A leader in direct marketing, Epsilon maintains information on millions of consumers and businesses. The company wanted a way to track and coordinate its own marketing activities, which focus on CMOs of Fortune 500 companies. In addition, it did not have an effective way to predict the impact of its marketing plans on its revenue. Epsilon evaluated several alternatives before selecting Gameplan from Bulldog Solutions.

Bulldog provides a SaaS-based marketing solution that helps companies track their B2B marketing plans. “We interviewed many CMOs and asked them where their overall marketing plan was,” says Darin Hicks, CEO of Bulldog. “Surprisingly, most of them did not know.” Instead, marketing plans were fragmented, contained in spreadsheets that did not communicate with each other. “Once in a while, the information would get pulled together in a PowerPoint presentation,” adds Hicks, “but it would not be kept up to date.”

Moreover, companies did not know what was working and how to attribute success. “In the planning process, we have a predictive model that ties business plans to goals,” explains Hicks. “This includes the average deal size, velocities, issues such as whether marketing can have an impact on a specific outcome in the current year and so on.”

Granular capability

Bulldog offers four products in its marketing cloud. Gameplan, the flagship product, focuses on B2B planning and performance measurement. It includes budgeting, a centralized calendar, custom demand modeling and dynamic reporting of actual expenditures versus planned budget.

Bulldog’s Benchmark software provides a qualitative assessment of marketing maturity and makes recommendations for organizational improvement. “With five general categories and 75 attributes, Benchmark can get very granular,” Hicks explains. The company’s Engage software is used for delivering campaigns that improve conversion through dynamic user-generated content that varies depending on the user’s characteristics and actions.

The fourth product, Measure, provides real-time campaign performance and waterfall pipeline data via a dashboard. It integrates marketing automation information with Salesforce.com. “Salesforce.com stores information by opportunity, and marketing automation software stores it by touchpoint,” Hicks says. “Measure is a marketing intelligence dashboard that helps close the loop to provide a full picture.” The data model supplies the connection, relating the facts that a contact came from the same company in which a deal was closed, and that this event occurred within a timeframe during which the deal had been influenced.

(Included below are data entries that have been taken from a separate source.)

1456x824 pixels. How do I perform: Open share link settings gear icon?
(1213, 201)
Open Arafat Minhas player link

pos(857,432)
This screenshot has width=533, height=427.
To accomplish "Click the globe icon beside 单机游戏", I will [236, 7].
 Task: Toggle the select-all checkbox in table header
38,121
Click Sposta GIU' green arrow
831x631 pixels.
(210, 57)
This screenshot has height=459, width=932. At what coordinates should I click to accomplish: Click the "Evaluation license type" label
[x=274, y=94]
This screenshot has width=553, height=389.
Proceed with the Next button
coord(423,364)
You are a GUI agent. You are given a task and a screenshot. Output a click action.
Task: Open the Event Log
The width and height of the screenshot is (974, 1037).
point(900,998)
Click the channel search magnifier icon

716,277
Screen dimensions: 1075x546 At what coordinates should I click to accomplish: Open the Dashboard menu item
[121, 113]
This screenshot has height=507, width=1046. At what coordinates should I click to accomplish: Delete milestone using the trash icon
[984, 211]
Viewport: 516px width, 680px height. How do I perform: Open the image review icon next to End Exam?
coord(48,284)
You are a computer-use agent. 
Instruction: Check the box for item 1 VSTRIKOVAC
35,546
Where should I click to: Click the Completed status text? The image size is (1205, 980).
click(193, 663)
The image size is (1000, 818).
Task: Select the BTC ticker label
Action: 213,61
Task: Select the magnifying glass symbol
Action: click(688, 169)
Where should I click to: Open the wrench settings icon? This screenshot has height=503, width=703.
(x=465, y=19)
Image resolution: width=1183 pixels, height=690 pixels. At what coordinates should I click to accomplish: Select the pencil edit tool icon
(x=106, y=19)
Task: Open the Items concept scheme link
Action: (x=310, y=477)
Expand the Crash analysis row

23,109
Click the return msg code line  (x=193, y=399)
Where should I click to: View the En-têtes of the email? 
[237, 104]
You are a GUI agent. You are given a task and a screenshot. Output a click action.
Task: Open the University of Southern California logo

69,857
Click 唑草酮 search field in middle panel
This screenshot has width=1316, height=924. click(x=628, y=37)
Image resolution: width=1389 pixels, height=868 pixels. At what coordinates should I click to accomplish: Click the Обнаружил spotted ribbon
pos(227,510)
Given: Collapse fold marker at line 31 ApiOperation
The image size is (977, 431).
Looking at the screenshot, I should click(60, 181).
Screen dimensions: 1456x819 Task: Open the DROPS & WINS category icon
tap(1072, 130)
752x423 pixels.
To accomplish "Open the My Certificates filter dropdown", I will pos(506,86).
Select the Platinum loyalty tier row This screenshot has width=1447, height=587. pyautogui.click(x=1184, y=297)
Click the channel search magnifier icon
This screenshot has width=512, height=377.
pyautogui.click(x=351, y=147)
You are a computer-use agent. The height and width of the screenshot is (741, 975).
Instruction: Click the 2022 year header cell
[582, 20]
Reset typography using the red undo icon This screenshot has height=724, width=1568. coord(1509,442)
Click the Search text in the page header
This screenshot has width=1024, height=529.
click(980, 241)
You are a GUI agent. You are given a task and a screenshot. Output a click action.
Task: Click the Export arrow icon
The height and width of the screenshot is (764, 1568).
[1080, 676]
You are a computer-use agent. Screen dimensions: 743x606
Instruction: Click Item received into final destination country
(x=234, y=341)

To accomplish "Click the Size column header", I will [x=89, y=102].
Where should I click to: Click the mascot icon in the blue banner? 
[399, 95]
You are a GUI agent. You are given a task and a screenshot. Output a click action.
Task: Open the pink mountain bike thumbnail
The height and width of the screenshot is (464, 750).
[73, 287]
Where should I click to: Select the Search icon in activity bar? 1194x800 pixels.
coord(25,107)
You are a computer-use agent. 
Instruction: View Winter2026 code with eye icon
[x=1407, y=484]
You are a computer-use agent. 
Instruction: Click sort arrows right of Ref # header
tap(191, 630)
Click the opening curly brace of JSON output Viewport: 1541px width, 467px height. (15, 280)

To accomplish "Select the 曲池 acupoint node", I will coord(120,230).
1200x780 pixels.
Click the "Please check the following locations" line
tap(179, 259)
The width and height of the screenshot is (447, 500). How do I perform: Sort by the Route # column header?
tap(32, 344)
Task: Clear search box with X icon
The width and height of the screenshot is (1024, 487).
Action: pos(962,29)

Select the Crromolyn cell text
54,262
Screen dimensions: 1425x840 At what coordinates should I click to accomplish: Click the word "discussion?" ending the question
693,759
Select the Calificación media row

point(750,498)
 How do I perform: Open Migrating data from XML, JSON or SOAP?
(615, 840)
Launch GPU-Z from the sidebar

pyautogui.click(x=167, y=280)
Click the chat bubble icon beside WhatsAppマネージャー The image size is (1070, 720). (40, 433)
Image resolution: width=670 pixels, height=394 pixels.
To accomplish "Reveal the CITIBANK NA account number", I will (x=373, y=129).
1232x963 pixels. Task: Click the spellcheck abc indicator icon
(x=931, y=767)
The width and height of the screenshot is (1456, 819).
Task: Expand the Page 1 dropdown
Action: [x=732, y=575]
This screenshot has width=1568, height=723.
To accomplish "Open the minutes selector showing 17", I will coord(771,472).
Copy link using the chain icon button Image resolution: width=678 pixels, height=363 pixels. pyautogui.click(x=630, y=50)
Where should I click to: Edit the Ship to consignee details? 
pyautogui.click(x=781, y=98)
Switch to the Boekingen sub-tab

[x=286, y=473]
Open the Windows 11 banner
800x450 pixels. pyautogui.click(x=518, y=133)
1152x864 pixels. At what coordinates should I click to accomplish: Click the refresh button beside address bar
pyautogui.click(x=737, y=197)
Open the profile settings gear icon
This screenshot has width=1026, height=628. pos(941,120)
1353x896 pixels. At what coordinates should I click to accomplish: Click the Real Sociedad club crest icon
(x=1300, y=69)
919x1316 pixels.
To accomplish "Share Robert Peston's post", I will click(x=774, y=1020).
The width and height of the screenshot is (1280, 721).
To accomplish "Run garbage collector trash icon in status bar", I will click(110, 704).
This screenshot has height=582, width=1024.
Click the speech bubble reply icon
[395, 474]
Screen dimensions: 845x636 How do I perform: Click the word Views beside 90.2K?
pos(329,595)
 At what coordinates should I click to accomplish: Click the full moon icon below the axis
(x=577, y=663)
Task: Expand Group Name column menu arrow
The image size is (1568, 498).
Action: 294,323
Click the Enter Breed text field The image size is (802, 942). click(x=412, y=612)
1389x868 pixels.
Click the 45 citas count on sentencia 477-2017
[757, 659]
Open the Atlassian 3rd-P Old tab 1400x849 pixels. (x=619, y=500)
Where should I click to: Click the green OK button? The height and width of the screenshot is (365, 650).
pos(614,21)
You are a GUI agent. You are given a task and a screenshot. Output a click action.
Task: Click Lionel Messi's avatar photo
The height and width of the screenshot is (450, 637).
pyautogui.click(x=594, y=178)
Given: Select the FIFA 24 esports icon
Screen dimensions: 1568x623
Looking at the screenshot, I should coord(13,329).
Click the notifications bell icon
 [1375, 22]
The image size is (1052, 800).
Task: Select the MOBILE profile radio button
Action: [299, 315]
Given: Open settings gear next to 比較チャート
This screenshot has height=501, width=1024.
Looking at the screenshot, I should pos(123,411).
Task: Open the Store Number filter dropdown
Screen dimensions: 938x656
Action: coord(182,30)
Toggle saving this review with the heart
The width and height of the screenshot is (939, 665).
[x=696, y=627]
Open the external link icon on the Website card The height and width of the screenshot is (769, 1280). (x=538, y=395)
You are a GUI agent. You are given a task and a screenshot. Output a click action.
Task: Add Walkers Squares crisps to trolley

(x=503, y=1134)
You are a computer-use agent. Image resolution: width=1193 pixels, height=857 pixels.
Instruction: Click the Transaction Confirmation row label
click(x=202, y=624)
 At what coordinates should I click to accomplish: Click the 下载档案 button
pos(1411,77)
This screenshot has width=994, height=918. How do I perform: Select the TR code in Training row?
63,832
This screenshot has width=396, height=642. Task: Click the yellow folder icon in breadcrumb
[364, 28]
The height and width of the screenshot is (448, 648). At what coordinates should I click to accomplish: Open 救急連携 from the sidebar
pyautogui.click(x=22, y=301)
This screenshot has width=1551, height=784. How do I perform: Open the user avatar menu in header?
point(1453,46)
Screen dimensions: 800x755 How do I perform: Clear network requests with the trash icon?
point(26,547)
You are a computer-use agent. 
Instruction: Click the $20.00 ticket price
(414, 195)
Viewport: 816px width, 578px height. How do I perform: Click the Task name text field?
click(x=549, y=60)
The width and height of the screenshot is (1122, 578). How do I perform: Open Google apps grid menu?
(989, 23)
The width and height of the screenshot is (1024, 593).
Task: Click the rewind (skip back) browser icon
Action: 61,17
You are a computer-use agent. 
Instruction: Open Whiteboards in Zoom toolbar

Relating marketing  to sales outcomes

The products are integrated with marketing automation solutions and Salesforce.com to compare the plan to actual outcomes. “Our software can determine which campaign brought a company into the funnel,” says Hicks. “Each company can look at the model in a different way, whether that is first touch, last touch or spread evenly among them.”

The result for Epsilon is the ability to relate marketing campaigns with sales outcomes. In addition, Epsilon is now able to see all of its marketing initiatives in one application. The central calendar enables the company to better synchronize its activities and avoid conflicting or duplicative marketing efforts.